▶ _Objective_:
Reproduce the following listing verbatim, preserving every line and character without alteration.

## Start Data rows

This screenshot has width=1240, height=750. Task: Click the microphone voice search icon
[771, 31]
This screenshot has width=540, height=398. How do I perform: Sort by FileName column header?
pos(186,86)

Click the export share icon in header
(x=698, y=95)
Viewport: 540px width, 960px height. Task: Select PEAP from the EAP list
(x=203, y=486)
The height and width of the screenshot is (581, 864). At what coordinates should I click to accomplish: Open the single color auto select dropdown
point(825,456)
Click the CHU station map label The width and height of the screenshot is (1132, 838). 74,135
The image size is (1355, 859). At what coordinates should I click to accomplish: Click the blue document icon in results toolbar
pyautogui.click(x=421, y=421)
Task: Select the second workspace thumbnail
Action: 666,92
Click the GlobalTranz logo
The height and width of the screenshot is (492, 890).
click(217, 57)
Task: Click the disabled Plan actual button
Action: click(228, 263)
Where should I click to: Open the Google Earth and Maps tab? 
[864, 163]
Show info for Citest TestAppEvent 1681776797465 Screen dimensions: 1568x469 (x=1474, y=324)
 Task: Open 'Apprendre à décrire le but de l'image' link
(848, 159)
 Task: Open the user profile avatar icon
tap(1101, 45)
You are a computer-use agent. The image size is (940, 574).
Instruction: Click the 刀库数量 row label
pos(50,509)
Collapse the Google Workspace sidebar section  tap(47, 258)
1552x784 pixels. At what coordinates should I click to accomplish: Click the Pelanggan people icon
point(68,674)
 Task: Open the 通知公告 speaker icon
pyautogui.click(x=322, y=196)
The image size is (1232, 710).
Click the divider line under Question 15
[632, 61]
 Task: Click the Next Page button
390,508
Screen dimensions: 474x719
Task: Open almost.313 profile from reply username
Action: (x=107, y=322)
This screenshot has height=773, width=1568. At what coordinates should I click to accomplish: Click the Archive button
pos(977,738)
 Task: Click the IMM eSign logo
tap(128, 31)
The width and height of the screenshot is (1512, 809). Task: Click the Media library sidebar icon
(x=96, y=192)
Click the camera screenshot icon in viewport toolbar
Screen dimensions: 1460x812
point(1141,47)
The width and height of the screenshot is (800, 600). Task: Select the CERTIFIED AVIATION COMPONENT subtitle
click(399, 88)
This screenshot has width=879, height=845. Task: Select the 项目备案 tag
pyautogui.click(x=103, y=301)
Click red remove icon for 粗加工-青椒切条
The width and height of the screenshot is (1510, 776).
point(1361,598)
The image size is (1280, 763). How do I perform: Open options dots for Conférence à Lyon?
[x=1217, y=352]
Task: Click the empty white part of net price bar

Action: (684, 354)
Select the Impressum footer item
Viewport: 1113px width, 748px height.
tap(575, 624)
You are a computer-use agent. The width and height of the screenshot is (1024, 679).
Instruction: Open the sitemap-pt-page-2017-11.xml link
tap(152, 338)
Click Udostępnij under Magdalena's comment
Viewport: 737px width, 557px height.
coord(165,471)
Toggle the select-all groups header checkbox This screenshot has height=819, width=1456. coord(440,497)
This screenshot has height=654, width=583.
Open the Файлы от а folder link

## End Data rows

▶ _Result below_:
This screenshot has width=1240, height=750. Task: Click the microphone voice search icon
[771, 31]
This screenshot has width=540, height=398. How do I perform: Sort by FileName column header?
pos(186,86)

Click the export share icon in header
(x=698, y=95)
Viewport: 540px width, 960px height. Task: Select PEAP from the EAP list
(x=203, y=486)
The height and width of the screenshot is (581, 864). At what coordinates should I click to accomplish: Open the single color auto select dropdown
point(825,456)
Click the CHU station map label The width and height of the screenshot is (1132, 838). 74,135
The image size is (1355, 859). At what coordinates should I click to accomplish: Click the blue document icon in results toolbar
pyautogui.click(x=421, y=421)
Task: Select the second workspace thumbnail
Action: 666,92
Click the GlobalTranz logo
The height and width of the screenshot is (492, 890).
click(217, 57)
Task: Click the disabled Plan actual button
Action: click(228, 263)
Where should I click to: Open the Google Earth and Maps tab? 
[864, 163]
Show info for Citest TestAppEvent 1681776797465 Screen dimensions: 1568x469 (x=1474, y=324)
 Task: Open 'Apprendre à décrire le but de l'image' link
(848, 159)
 Task: Open the user profile avatar icon
tap(1101, 45)
You are a computer-use agent. The image size is (940, 574).
Instruction: Click the 刀库数量 row label
pos(50,509)
Collapse the Google Workspace sidebar section  tap(47, 258)
1552x784 pixels. At what coordinates should I click to accomplish: Click the Pelanggan people icon
point(68,674)
 Task: Open the 通知公告 speaker icon
pyautogui.click(x=322, y=196)
The image size is (1232, 710).
Click the divider line under Question 15
[632, 61]
 Task: Click the Next Page button
390,508
Screen dimensions: 474x719
Task: Open almost.313 profile from reply username
Action: (x=107, y=322)
This screenshot has height=773, width=1568. At what coordinates should I click to accomplish: Click the Archive button
pos(977,738)
 Task: Click the IMM eSign logo
tap(128, 31)
The width and height of the screenshot is (1512, 809). Task: Click the Media library sidebar icon
(x=96, y=192)
Click the camera screenshot icon in viewport toolbar
Screen dimensions: 1460x812
point(1141,47)
The width and height of the screenshot is (800, 600). Task: Select the CERTIFIED AVIATION COMPONENT subtitle
click(399, 88)
This screenshot has width=879, height=845. Task: Select the 项目备案 tag
pyautogui.click(x=103, y=301)
Click red remove icon for 粗加工-青椒切条
The width and height of the screenshot is (1510, 776).
point(1361,598)
The image size is (1280, 763). How do I perform: Open options dots for Conférence à Lyon?
[x=1217, y=352]
Task: Click the empty white part of net price bar

Action: (684, 354)
Select the Impressum footer item
Viewport: 1113px width, 748px height.
tap(575, 624)
You are a computer-use agent. The width and height of the screenshot is (1024, 679).
Instruction: Open the sitemap-pt-page-2017-11.xml link
tap(152, 338)
Click Udostępnij under Magdalena's comment
Viewport: 737px width, 557px height.
coord(165,471)
Toggle the select-all groups header checkbox This screenshot has height=819, width=1456. coord(440,497)
This screenshot has height=654, width=583.
Open the Файлы от а folder link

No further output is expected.